■ EXERCISE REQUIREMENTS: Give back every entry, copied exactly.

Records contained in a dataset:
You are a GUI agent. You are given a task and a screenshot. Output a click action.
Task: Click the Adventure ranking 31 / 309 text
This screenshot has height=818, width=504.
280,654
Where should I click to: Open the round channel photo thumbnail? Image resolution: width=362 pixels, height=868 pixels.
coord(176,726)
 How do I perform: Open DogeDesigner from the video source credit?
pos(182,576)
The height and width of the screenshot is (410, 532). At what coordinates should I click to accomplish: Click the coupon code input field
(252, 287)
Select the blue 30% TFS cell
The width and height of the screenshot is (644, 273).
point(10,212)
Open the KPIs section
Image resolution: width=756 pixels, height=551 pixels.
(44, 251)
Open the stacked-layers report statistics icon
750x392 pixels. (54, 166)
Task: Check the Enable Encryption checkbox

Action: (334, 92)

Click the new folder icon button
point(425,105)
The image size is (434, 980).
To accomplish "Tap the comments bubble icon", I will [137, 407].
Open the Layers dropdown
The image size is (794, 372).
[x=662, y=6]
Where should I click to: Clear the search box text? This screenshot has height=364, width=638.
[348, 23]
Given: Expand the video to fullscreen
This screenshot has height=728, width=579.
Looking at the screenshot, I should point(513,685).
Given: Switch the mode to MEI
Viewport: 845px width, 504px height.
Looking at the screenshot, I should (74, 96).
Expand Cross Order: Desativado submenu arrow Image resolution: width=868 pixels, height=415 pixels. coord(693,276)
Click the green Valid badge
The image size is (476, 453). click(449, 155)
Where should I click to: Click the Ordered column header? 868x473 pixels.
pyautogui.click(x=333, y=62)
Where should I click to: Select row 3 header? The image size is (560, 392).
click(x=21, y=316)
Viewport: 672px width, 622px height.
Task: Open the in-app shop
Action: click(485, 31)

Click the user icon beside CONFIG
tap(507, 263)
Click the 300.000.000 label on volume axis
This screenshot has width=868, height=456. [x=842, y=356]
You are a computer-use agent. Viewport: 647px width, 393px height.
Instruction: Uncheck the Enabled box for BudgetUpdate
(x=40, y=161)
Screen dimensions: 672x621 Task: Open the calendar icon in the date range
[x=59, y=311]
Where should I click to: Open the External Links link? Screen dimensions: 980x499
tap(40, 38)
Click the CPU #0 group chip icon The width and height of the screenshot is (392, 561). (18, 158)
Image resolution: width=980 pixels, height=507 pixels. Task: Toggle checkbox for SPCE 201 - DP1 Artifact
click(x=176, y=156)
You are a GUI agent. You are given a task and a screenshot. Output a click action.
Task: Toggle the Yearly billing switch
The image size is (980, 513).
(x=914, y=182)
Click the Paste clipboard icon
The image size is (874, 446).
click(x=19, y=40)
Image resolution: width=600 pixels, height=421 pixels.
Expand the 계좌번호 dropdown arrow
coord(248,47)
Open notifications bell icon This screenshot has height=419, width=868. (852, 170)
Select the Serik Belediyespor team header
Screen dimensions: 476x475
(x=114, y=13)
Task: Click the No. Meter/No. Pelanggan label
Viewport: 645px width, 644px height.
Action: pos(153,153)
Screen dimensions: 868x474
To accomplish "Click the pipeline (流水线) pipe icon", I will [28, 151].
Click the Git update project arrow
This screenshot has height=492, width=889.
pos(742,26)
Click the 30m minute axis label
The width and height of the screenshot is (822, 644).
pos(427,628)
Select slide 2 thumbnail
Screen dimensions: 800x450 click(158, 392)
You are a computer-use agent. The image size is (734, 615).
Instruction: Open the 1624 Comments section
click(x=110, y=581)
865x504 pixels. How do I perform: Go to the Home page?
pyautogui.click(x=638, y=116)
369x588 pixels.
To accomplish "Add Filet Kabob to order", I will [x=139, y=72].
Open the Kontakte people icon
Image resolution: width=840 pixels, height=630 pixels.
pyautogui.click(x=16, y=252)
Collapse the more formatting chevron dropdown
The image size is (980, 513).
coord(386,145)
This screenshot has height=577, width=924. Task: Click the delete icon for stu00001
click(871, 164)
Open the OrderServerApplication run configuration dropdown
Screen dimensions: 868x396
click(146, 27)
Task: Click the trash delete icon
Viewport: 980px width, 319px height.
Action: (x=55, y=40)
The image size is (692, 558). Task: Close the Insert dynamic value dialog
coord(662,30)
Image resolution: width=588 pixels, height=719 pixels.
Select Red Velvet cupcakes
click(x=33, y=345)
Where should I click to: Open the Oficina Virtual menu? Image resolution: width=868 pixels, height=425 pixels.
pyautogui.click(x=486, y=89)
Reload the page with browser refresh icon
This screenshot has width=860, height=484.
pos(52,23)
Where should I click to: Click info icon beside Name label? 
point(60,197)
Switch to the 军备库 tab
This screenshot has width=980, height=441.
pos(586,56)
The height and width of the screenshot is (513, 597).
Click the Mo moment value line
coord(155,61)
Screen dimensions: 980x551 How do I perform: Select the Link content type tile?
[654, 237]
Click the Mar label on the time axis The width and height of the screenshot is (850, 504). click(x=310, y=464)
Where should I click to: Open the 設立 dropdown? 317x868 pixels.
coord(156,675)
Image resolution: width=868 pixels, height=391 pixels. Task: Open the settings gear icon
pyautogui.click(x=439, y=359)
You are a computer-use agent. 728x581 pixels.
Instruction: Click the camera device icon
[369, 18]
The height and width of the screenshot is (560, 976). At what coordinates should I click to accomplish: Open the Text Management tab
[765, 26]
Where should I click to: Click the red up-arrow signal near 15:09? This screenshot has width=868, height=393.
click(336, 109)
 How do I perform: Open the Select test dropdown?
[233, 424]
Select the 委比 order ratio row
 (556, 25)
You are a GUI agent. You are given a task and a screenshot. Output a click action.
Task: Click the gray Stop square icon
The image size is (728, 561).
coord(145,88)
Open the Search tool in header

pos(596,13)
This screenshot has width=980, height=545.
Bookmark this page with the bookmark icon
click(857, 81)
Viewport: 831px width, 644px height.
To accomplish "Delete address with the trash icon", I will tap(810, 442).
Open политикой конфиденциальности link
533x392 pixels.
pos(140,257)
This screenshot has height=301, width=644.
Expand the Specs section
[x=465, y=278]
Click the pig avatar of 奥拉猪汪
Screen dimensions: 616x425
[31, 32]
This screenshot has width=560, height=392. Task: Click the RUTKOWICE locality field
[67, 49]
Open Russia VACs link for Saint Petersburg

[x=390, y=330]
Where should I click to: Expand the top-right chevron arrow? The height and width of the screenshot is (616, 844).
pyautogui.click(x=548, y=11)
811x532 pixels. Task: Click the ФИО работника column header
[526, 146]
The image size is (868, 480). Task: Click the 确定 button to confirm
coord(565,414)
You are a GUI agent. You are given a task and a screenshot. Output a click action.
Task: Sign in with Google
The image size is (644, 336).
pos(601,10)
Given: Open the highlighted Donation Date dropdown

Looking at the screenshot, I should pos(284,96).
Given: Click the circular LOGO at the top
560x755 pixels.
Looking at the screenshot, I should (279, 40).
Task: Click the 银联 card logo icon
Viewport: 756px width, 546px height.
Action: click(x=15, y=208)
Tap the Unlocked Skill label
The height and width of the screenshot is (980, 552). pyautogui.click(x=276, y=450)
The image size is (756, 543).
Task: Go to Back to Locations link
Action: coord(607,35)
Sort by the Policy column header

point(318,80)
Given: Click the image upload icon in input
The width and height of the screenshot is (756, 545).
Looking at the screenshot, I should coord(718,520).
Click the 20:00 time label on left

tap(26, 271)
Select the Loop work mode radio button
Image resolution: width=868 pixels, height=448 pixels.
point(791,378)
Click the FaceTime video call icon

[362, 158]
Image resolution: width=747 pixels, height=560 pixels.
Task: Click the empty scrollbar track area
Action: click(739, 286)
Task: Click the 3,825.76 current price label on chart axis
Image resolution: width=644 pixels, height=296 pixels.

■ RESULT OF THIS EXERCISE:
You are a GUI agent. You are given a task and a screenshot. Output a click action.
Task: Click the Adventure ranking 31 / 309 text
This screenshot has height=818, width=504.
280,654
Where should I click to: Open the round channel photo thumbnail? Image resolution: width=362 pixels, height=868 pixels.
coord(176,726)
 How do I perform: Open DogeDesigner from the video source credit?
pos(182,576)
The height and width of the screenshot is (410, 532). At what coordinates should I click to accomplish: Click the coupon code input field
(252, 287)
Select the blue 30% TFS cell
The width and height of the screenshot is (644, 273).
point(10,212)
Open the KPIs section
Image resolution: width=756 pixels, height=551 pixels.
(44, 251)
Open the stacked-layers report statistics icon
750x392 pixels. (54, 166)
Task: Check the Enable Encryption checkbox

Action: (334, 92)

Click the new folder icon button
point(425,105)
The image size is (434, 980).
To accomplish "Tap the comments bubble icon", I will [137, 407].
Open the Layers dropdown
The image size is (794, 372).
[x=662, y=6]
Where should I click to: Clear the search box text? This screenshot has height=364, width=638.
[348, 23]
Given: Expand the video to fullscreen
This screenshot has height=728, width=579.
Looking at the screenshot, I should point(513,685).
Given: Switch the mode to MEI
Viewport: 845px width, 504px height.
Looking at the screenshot, I should (74, 96).
Expand Cross Order: Desativado submenu arrow Image resolution: width=868 pixels, height=415 pixels. coord(693,276)
Click the green Valid badge
The image size is (476, 453). click(449, 155)
Where should I click to: Click the Ordered column header? 868x473 pixels.
pyautogui.click(x=333, y=62)
Where should I click to: Select row 3 header? The image size is (560, 392).
click(x=21, y=316)
Viewport: 672px width, 622px height.
Task: Open the in-app shop
Action: click(485, 31)

Click the user icon beside CONFIG
tap(507, 263)
Click the 300.000.000 label on volume axis
This screenshot has width=868, height=456. [x=842, y=356]
You are a computer-use agent. Viewport: 647px width, 393px height.
Instruction: Uncheck the Enabled box for BudgetUpdate
(x=40, y=161)
Screen dimensions: 672x621 Task: Open the calendar icon in the date range
[x=59, y=311]
Where should I click to: Open the External Links link? Screen dimensions: 980x499
tap(40, 38)
Click the CPU #0 group chip icon The width and height of the screenshot is (392, 561). (18, 158)
Image resolution: width=980 pixels, height=507 pixels. Task: Toggle checkbox for SPCE 201 - DP1 Artifact
click(x=176, y=156)
You are a GUI agent. You are given a task and a screenshot. Output a click action.
Task: Toggle the Yearly billing switch
The image size is (980, 513).
(x=914, y=182)
Click the Paste clipboard icon
The image size is (874, 446).
click(x=19, y=40)
Image resolution: width=600 pixels, height=421 pixels.
Expand the 계좌번호 dropdown arrow
coord(248,47)
Open notifications bell icon This screenshot has height=419, width=868. (852, 170)
Select the Serik Belediyespor team header
Screen dimensions: 476x475
(x=114, y=13)
Task: Click the No. Meter/No. Pelanggan label
Viewport: 645px width, 644px height.
Action: pos(153,153)
Screen dimensions: 868x474
To accomplish "Click the pipeline (流水线) pipe icon", I will [28, 151].
Click the Git update project arrow
This screenshot has height=492, width=889.
pos(742,26)
Click the 30m minute axis label
The width and height of the screenshot is (822, 644).
pos(427,628)
Select slide 2 thumbnail
Screen dimensions: 800x450 click(158, 392)
You are a computer-use agent. The image size is (734, 615).
Instruction: Open the 1624 Comments section
click(x=110, y=581)
865x504 pixels. How do I perform: Go to the Home page?
pyautogui.click(x=638, y=116)
369x588 pixels.
To accomplish "Add Filet Kabob to order", I will [x=139, y=72].
Open the Kontakte people icon
Image resolution: width=840 pixels, height=630 pixels.
pyautogui.click(x=16, y=252)
Collapse the more formatting chevron dropdown
The image size is (980, 513).
coord(386,145)
This screenshot has height=577, width=924. Task: Click the delete icon for stu00001
click(871, 164)
Open the OrderServerApplication run configuration dropdown
Screen dimensions: 868x396
click(146, 27)
Task: Click the trash delete icon
Viewport: 980px width, 319px height.
Action: (x=55, y=40)
The image size is (692, 558). Task: Close the Insert dynamic value dialog
coord(662,30)
Image resolution: width=588 pixels, height=719 pixels.
Select Red Velvet cupcakes
click(x=33, y=345)
Where should I click to: Open the Oficina Virtual menu? Image resolution: width=868 pixels, height=425 pixels.
pyautogui.click(x=486, y=89)
Reload the page with browser refresh icon
This screenshot has width=860, height=484.
pos(52,23)
Where should I click to: Click info icon beside Name label? 
point(60,197)
Switch to the 军备库 tab
This screenshot has width=980, height=441.
pos(586,56)
The height and width of the screenshot is (513, 597).
Click the Mo moment value line
coord(155,61)
Screen dimensions: 980x551 How do I perform: Select the Link content type tile?
[654, 237]
Click the Mar label on the time axis The width and height of the screenshot is (850, 504). click(x=310, y=464)
Where should I click to: Open the 設立 dropdown? 317x868 pixels.
coord(156,675)
Image resolution: width=868 pixels, height=391 pixels. Task: Open the settings gear icon
pyautogui.click(x=439, y=359)
You are a computer-use agent. 728x581 pixels.
Instruction: Click the camera device icon
[369, 18]
The height and width of the screenshot is (560, 976). At what coordinates should I click to accomplish: Open the Text Management tab
[765, 26]
Where should I click to: Click the red up-arrow signal near 15:09? This screenshot has width=868, height=393.
click(336, 109)
 How do I perform: Open the Select test dropdown?
[233, 424]
Select the 委比 order ratio row
 (556, 25)
You are a GUI agent. You are given a task and a screenshot. Output a click action.
Task: Click the gray Stop square icon
The image size is (728, 561).
coord(145,88)
Open the Search tool in header

pos(596,13)
This screenshot has width=980, height=545.
Bookmark this page with the bookmark icon
click(857, 81)
Viewport: 831px width, 644px height.
To accomplish "Delete address with the trash icon", I will tap(810, 442).
Open политикой конфиденциальности link
533x392 pixels.
pos(140,257)
This screenshot has height=301, width=644.
Expand the Specs section
[x=465, y=278]
Click the pig avatar of 奥拉猪汪
Screen dimensions: 616x425
[31, 32]
This screenshot has width=560, height=392. Task: Click the RUTKOWICE locality field
[67, 49]
Open Russia VACs link for Saint Petersburg

[x=390, y=330]
Where should I click to: Expand the top-right chevron arrow? The height and width of the screenshot is (616, 844).
pyautogui.click(x=548, y=11)
811x532 pixels. Task: Click the ФИО работника column header
[526, 146]
The image size is (868, 480). Task: Click the 确定 button to confirm
coord(565,414)
You are a GUI agent. You are given a task and a screenshot. Output a click action.
Task: Sign in with Google
The image size is (644, 336).
pos(601,10)
Given: Open the highlighted Donation Date dropdown

Looking at the screenshot, I should pos(284,96).
Given: Click the circular LOGO at the top
560x755 pixels.
Looking at the screenshot, I should (279, 40).
Task: Click the 银联 card logo icon
Viewport: 756px width, 546px height.
Action: click(x=15, y=208)
Tap the Unlocked Skill label
The height and width of the screenshot is (980, 552). pyautogui.click(x=276, y=450)
The image size is (756, 543).
Task: Go to Back to Locations link
Action: coord(607,35)
Sort by the Policy column header

point(318,80)
Given: Click the image upload icon in input
The width and height of the screenshot is (756, 545).
Looking at the screenshot, I should coord(718,520).
Click the 20:00 time label on left

tap(26, 271)
Select the Loop work mode radio button
Image resolution: width=868 pixels, height=448 pixels.
point(791,378)
Click the FaceTime video call icon

[362, 158]
Image resolution: width=747 pixels, height=560 pixels.
Task: Click the empty scrollbar track area
Action: click(739, 286)
Task: Click the 3,825.76 current price label on chart axis
Image resolution: width=644 pixels, height=296 pixels.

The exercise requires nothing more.